There might be some concern about adding an extra http request for the config. For me this isn't an issue, but it is something to consider. To remedy this you could create a hash of the config file and append it to the filename similar to our javascript bundles, and cache the file on the client. For this to work it would require the public/index.html to be modified in the release, which is something I personally try to refrain from, but it can save an extra trip to your server for your end users.

If you're okay with modifying the html file in the release you might also consider just adding your config values to a script tag.

Although these could save your clients that extra trip all together it also means that to change the configuration you would need to create a new deployment.

Why?

Building once, deploying anywhere is an important principle that enables continuous deployment and easy deployments to cloud platforms. It describes the process of promoting a single artifact or package through testing environments and eventually production. This reduces the disparity between testing environments and production, one of the tenets of 12 factor applications

Angular and React docs specify building for each environment. This violates 12 factor and makes ci/cd less simple. I've spent weeks trying to solve this issue, created reddit threads, asked in software development facebook groups, etc. and no one really had a great answer for me.

My solution involves using a configuration file that is fetched with the initial html file. This differs from 12 factor guidelines regarding config management, but the issue is that these guidelines are really only relevant to server side applications as there are no environment variables in the browser. 12 factor's issue with config files are that secrets may accidentally be checked in to source control, but, again, this isn't relevant for static applications. There are no secrets on the client. Although I do believe we should refrain from checking in to source control just because the values do change between environments.

Since 12 factor config management doesn't account for static applications we can we can look at the reasons env vars are preferred.

The twelve-factor app stores config in environment variables (often shortened to env vars or env). Env vars are easy to change between deploys without changing any code; unlike config files, there is little chance of them being checked into the code repo accidentally; and unlike custom config files, or other config mechanisms such as Java System Properties, they are a language- and OS-agnostic standard.

They are easy to change between deploys... The other argument against config files that I haven't addressed is that they are language and OS agnostic, which, again is irrelevant because the only language used by the broswer is javascript.

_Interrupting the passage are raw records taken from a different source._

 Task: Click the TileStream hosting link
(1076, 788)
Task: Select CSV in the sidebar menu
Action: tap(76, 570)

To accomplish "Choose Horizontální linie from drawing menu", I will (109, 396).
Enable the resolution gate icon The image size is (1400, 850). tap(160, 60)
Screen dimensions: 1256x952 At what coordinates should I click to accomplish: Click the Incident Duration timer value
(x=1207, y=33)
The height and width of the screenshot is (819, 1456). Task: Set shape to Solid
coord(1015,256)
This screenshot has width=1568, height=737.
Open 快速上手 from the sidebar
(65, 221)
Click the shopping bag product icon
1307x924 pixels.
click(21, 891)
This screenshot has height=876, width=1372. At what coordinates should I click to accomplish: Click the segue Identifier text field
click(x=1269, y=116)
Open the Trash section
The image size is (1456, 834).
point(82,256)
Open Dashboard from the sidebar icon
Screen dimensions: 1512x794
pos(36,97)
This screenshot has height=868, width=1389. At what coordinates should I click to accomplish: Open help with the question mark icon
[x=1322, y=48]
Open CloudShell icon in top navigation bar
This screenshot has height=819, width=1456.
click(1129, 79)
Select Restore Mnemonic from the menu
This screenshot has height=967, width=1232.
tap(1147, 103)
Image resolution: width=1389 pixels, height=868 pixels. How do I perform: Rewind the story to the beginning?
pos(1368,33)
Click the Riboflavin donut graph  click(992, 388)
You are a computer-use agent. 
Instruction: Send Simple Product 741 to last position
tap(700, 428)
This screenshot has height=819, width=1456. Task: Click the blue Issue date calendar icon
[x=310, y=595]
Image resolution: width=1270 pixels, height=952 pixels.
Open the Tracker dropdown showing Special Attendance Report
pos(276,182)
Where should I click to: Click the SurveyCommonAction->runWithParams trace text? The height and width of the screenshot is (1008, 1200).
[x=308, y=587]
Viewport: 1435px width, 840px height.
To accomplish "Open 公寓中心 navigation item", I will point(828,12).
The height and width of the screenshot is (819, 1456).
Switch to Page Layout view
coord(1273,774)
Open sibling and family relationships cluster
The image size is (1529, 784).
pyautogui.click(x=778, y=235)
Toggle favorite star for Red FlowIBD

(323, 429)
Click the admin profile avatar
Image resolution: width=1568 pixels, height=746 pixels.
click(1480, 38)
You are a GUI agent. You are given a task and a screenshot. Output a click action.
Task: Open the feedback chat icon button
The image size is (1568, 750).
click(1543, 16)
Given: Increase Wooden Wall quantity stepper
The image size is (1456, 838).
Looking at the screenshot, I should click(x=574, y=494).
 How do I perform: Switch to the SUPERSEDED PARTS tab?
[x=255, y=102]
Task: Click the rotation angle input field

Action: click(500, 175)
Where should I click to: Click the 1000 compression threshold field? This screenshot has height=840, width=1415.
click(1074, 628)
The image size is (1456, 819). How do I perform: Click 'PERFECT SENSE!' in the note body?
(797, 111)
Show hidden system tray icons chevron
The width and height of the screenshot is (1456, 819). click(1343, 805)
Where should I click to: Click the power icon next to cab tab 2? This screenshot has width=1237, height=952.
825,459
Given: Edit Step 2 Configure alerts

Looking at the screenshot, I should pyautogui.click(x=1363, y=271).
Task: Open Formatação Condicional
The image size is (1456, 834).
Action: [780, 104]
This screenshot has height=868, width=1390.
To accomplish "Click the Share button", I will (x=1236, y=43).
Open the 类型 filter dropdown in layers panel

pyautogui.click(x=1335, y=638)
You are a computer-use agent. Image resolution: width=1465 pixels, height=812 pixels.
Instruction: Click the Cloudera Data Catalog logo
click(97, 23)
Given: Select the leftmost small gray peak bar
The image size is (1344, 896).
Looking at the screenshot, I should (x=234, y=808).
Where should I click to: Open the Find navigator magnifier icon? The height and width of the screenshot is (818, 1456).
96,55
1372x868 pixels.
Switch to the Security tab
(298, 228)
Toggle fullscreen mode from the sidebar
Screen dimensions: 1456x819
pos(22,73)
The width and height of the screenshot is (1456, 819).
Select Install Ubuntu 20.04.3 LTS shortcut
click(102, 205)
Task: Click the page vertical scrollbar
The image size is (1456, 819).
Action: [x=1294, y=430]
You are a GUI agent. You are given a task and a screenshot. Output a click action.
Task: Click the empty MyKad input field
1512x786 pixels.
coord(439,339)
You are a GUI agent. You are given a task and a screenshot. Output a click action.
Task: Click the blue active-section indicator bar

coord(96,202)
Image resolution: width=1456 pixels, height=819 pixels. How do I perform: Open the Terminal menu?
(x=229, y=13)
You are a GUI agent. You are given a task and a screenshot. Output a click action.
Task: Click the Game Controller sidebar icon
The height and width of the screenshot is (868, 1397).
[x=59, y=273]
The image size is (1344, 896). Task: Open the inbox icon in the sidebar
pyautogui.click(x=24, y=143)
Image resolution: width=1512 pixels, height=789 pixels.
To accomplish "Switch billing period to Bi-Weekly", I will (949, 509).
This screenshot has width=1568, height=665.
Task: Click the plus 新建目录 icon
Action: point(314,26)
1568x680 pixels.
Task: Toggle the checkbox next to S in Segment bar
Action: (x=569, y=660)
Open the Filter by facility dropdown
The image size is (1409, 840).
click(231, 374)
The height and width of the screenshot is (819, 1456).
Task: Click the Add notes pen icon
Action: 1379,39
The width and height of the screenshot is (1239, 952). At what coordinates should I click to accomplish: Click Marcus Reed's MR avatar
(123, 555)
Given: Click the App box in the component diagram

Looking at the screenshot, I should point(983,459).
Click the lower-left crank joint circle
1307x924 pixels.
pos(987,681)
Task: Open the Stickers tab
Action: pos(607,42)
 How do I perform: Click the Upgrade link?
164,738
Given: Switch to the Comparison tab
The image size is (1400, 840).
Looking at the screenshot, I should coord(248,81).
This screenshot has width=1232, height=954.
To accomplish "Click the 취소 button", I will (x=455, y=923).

This provides a simple way to develop runtime configurations for static applications. Although I use react in this example, it can be used for es6, vue, angular, etc.

Conclusion

This will allow us to deploy our single artifact to any environment. You can either create the public/config.js file in a release pipeline or leave it on the server, only updating when necessary. It really isn't that difficult to code, but runtime configurations are something I wish the major frontend framework maintainers would consider and help provide guidance or a solution that feels less hacky.